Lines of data
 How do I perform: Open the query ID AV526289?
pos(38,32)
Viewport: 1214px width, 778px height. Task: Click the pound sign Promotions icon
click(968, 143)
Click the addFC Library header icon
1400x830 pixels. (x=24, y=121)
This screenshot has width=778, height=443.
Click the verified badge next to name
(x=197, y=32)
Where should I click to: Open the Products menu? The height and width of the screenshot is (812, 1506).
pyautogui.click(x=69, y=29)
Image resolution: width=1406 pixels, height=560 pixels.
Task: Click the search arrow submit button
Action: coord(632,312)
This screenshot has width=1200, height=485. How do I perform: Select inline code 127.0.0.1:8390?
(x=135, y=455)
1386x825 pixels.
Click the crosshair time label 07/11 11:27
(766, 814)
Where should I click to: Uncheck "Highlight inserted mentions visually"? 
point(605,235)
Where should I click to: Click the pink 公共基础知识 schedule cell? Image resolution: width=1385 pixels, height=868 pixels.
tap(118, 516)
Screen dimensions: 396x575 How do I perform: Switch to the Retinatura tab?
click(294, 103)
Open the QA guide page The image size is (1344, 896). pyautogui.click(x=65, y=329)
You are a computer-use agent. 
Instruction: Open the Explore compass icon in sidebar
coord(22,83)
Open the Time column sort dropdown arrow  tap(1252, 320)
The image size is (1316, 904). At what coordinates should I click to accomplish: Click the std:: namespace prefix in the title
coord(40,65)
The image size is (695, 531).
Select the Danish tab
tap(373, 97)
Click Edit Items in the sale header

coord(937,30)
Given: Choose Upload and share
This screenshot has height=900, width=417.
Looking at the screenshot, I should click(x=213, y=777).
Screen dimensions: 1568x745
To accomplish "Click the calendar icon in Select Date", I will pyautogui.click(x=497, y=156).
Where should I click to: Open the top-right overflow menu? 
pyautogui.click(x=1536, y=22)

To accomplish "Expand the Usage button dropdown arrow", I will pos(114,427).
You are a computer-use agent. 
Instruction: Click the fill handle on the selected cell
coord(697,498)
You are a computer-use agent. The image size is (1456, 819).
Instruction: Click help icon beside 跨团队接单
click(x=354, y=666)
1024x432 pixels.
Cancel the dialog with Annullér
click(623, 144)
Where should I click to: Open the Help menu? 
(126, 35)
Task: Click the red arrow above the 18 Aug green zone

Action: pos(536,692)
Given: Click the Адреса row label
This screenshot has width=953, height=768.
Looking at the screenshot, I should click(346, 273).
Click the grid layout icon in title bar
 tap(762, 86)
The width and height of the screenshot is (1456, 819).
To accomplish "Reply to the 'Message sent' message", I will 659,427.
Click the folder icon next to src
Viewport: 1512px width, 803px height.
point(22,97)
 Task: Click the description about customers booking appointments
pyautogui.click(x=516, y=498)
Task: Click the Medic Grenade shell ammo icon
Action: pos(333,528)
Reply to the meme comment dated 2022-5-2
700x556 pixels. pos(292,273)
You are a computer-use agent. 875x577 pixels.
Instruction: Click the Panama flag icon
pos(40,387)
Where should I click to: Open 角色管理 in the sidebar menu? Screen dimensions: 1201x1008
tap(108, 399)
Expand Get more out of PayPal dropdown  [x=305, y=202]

### Set exercise:
Please print the entries above again without any change, from the line with "Open the Time" to the line with "Looking at the screenshot, I should click(x=213, y=777).".

### Completed task:
Open the Time column sort dropdown arrow  tap(1252, 320)
The image size is (1316, 904). At what coordinates should I click to accomplish: Click the std:: namespace prefix in the title
coord(40,65)
The image size is (695, 531).
Select the Danish tab
tap(373, 97)
Click Edit Items in the sale header

coord(937,30)
Given: Choose Upload and share
This screenshot has height=900, width=417.
Looking at the screenshot, I should click(x=213, y=777).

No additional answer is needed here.